● STATED EXERCISE A:
Reproduce the section of the tarot card article that begins with the words containing "The Devil: Understanding" and ends with "for new beginnings.", substituting "self-reflection" for "introspection".
● STATED EXERCISE B:
Extend the piece on frightening Tarot cards by writing what would come after its last sentence.

● ARTICLE:

┄┄┄┄┄┄┄┄┄┄┄┄┄┄┄┄┄┄┄┄

Its your first Tarot reading and suddenly The Hanged Man card appears. You feel a jolt of apprehension, your eyes widen in surprise and you take a sharp breath inward. It's not uncommon for newcomers to Tarot to feel anxious about certain cards. Images like the Tower, the Devil, or Death can seem ominous at first glance. However, in the realm of Tarot, these cards have meanings that go beyond their superficial 'scary' appearances. A seasoned Psychic Reader such as the readers at Bliss Crystals have the depth of experience to gently guide you through the unknown or the unexamined. This blog will also help you understand these cards in a more nuanced way and address any apprehension you might have.
The Symbolic Nature of Tarot
Tarot is rich in symbolism and metaphor. Each card, even those that appear intimidating, has a depth of meaning that goes beyond its image and face value. While initially a person’s reaction may be shock and fright, most feel curiosity and compelling urge to understand the deeper meaning. For example the Hanged Man, is often about sacrifice, letting go or seeing things from a new perspective, rather than anything sinister or harmful. This type of card often represents important life themes and transformative experiences that are ultimately beneficial. While it may be difficult as first to comprehend and evaluate, every person alive must face certain life themes that impact us all. Here are the
The Tower: Symbol of Change. While the Tower, with its imagery of destruction, may seem frightening, it often represents necessary and profound change. It can signify the breakdown of old structures or beliefs, making way for new growth and opportunities. The Tower invites you to let go of outdated ways and embrace transformation, even if it’s initially unsettling.
The Devil: Understanding Bondage. The Devil card symbolizes the bindings and dependencies that restrict us, whether they be unhealthy relationships, addictions, or limiting beliefs. This card encourages introspection and acknowledgment of these bonds, serving as a reminder to regain control and personal power.
Death: Not in the Literal Sense. One of the most misunderstood cards, Death rarely signifies physical death. Instead, it symbolizes the end of a phase, significant change, or transformation. Like a metaphorical death, this card can herald the conclusion of something, making way for new beginnings.

┄┄┄┄┄┄┄┄┄┄┄┄┄┄┄┄┄┄┄┄

● RECORD EXTRACTS:
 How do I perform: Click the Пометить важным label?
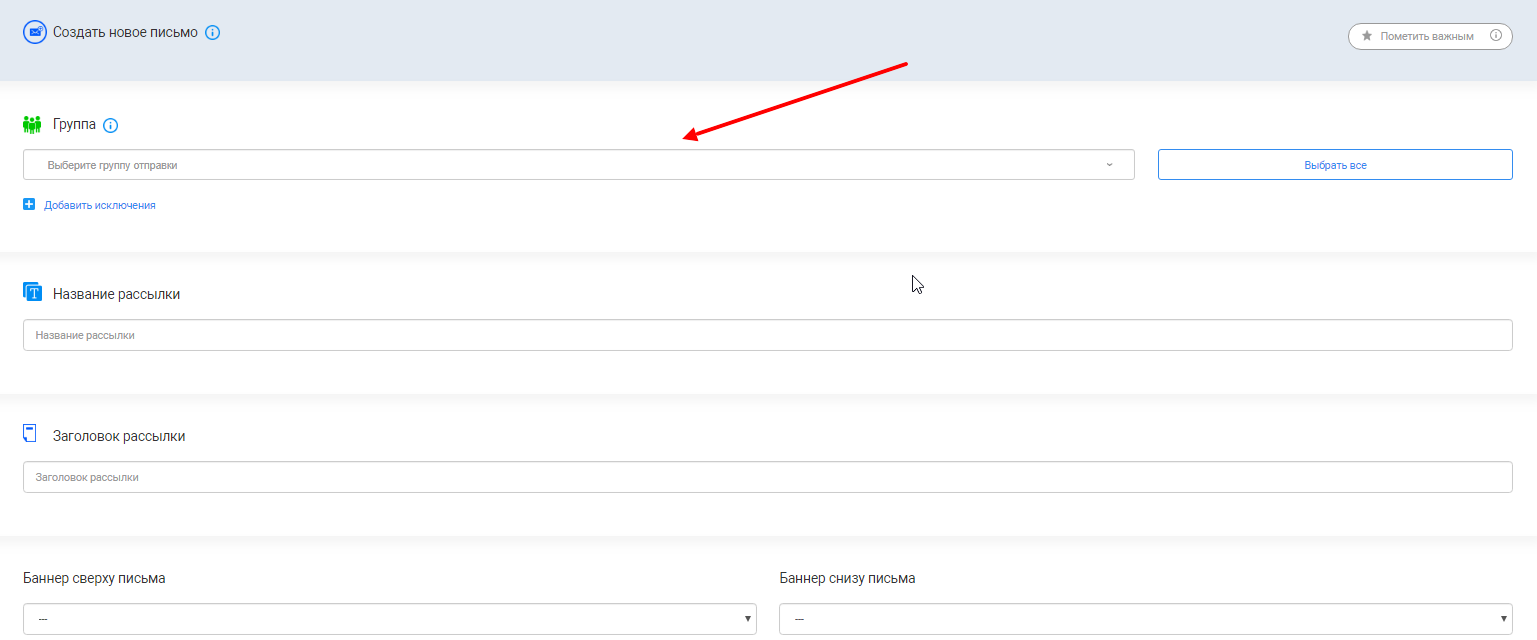point(1427,36)
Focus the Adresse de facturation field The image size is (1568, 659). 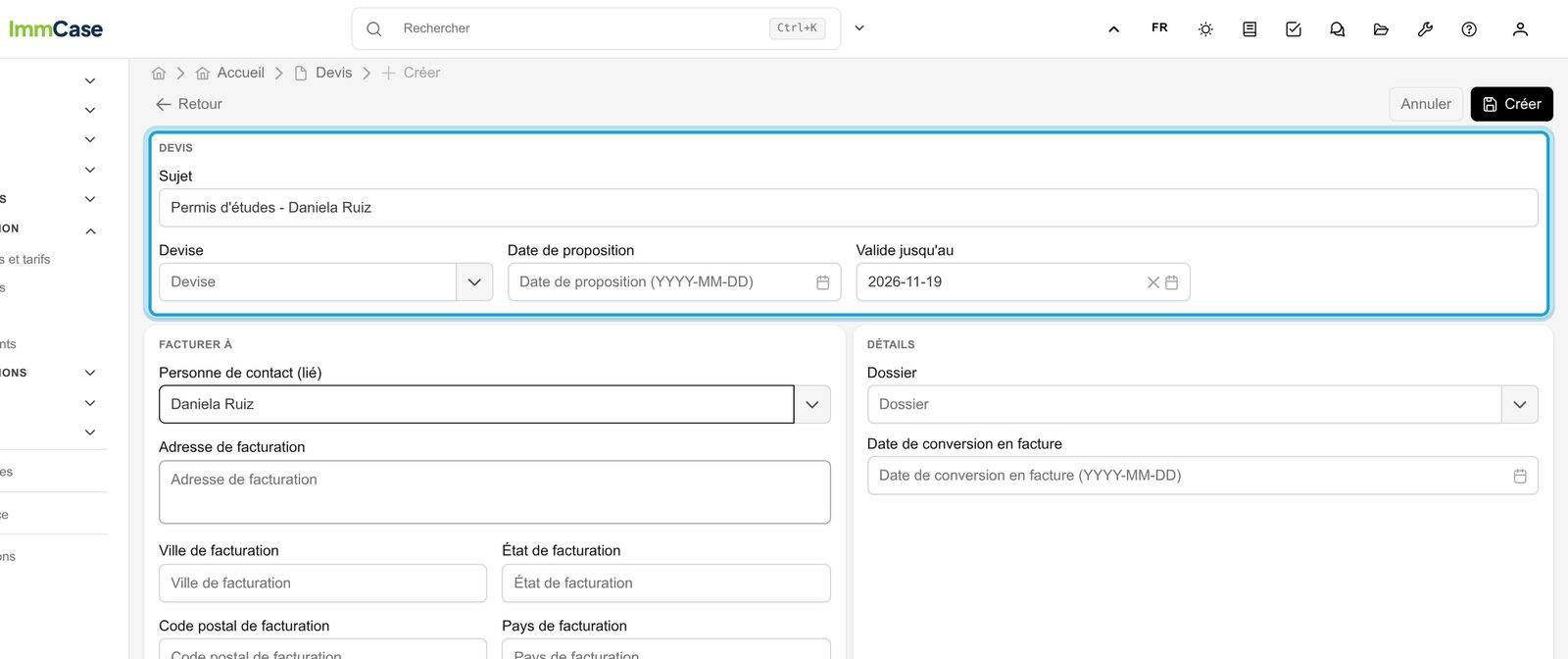(495, 492)
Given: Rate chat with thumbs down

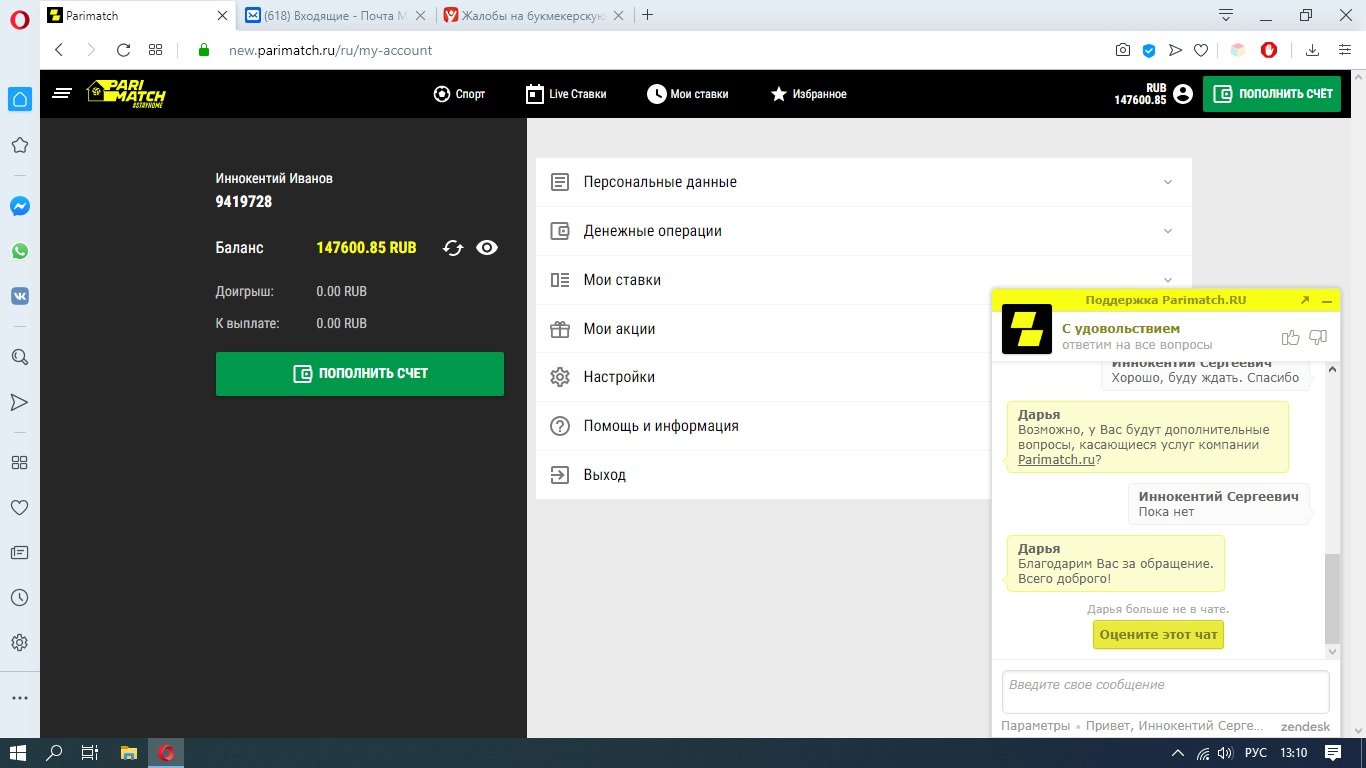Looking at the screenshot, I should coord(1317,337).
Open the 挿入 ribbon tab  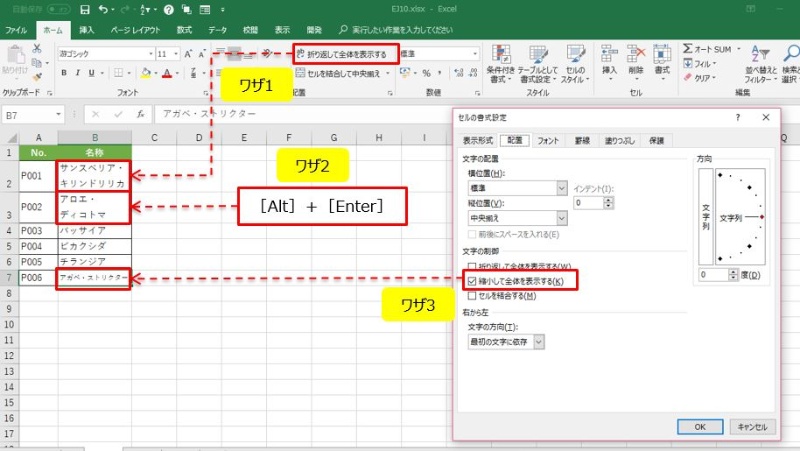(x=87, y=30)
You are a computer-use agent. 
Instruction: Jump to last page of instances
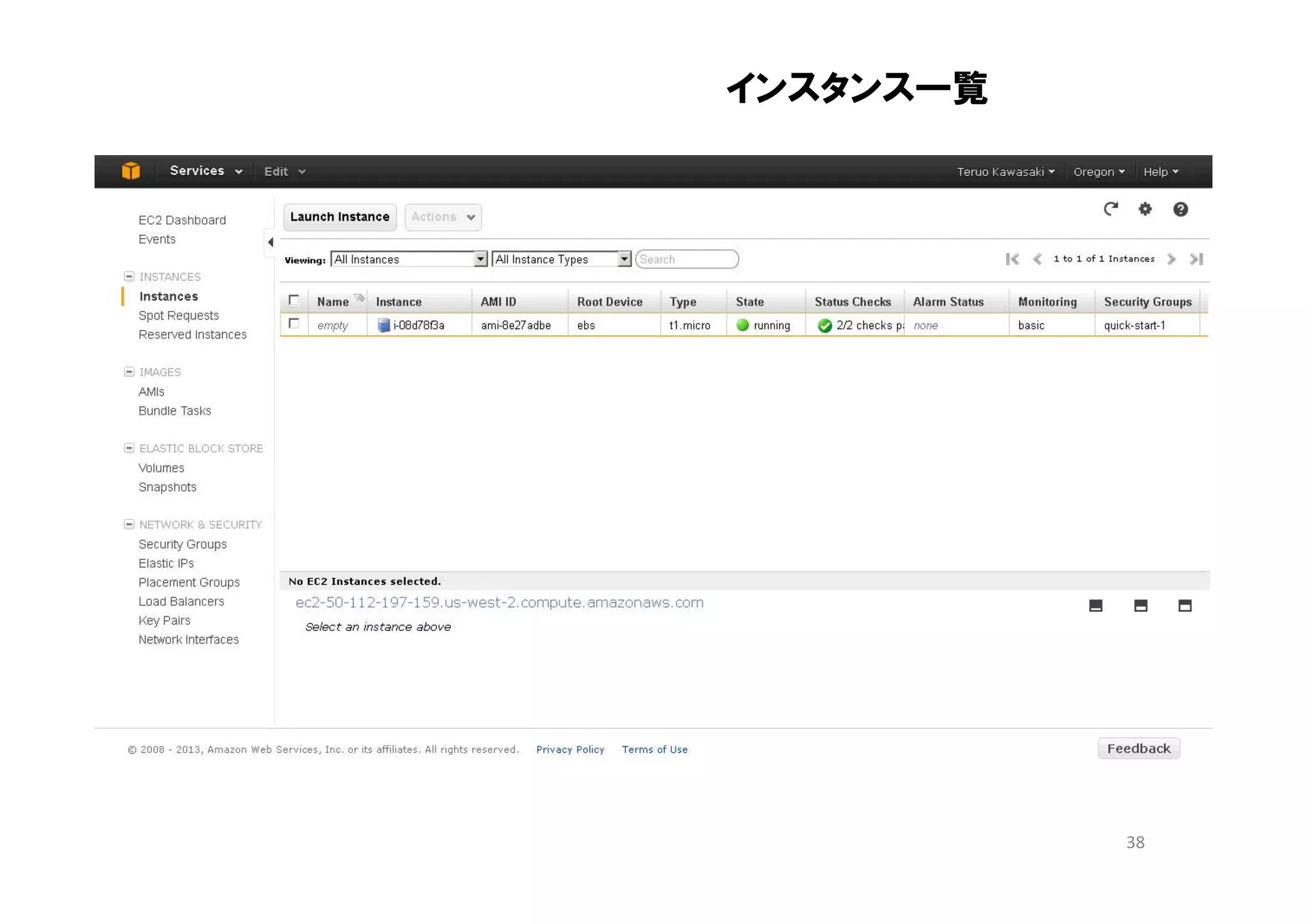(1196, 259)

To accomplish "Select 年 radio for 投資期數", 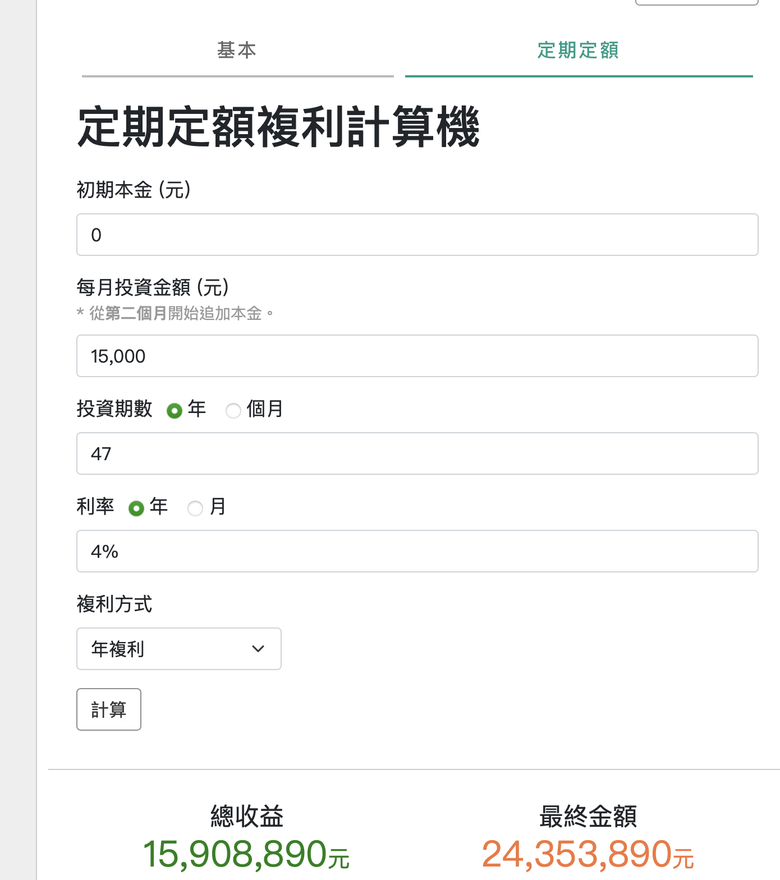I will (175, 411).
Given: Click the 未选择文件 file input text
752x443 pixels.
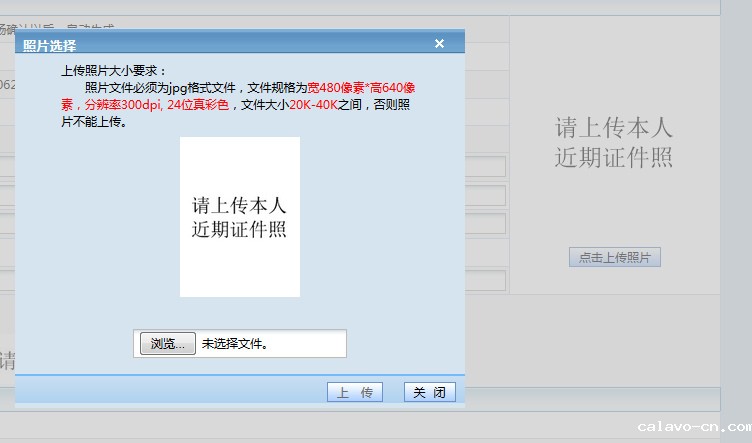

┄┄┄┄┄┄┄┄┄┄┄┄┄┄┄┄┄┄┄┄

● WRITTEN RESPONSE A:
The Devil: Understanding Bondage. The Devil card symbolizes the bindings and dependencies that restrict us, whether they be unhealthy relationships, addictions, or limiting beliefs. This card encourages self-reflection and acknowledgment of these bonds, serving as a reminder to regain control and personal power.
Death: Not in the Literal Sense. One of the most misunderstood cards, Death rarely signifies physical death. Instead, it symbolizes the end of a phase, significant change, or transformation. Like a metaphorical death, this card can herald the conclusion of something, making way for new beginnings.

● WRITTEN RESPONSE B:
The Hanged Man: Embracing a New Perspective. The image of a figure hanging upside-down can be unsettling. However, The Hanged Man symbolizes pausing, surrendering and seeing things from a new perspective. It’s often a call to let go and look at things differently, encouraging patience and open-mindedness.
Ten of Swords: End of a Difficult Cycle. This card often depicts a figure with swords in their back, a graphic portrayal that can evoke feelings of betrayal or defeat. However, it typically represents the end of a challenging period and the inevitable conclusion of something that was no longer serving you. It’s about hitting rock bottom and the only way left to go is up.
Three of Swords: Dealing with Heartache. Commonly showing a heart pierced by three swords, this card can signify heartbreak, sorrow, or emotional pain. However, it also brings the message of healing and moving forward from grief or disappointment.
Five of Cups: Learning from Loss. The imagery of spilled cups can suggest loss and regret. Yet, this card also shows cups that are still upright, reminding us to focus on what remains and the lessons learned from the losses.
Tower of Babel: The Illusion of Security. The Tower of Babel is often depicted as collapsing or being destroyed. This card is a reminder of the dangers of over-ambition and the illusion of security. It’s about the fall of structures built on shaky foundations.
How to Approach These Images
Understanding as a Tool for Growth: Every Card Has a Positive Side: Even the most challenging cards in Tarot have a positive aspect. They often signal that change, though difficult, is necessary for growth. How you personally react to these images can also be a source of insight. They might highlight fears or concerns that you can explore and address.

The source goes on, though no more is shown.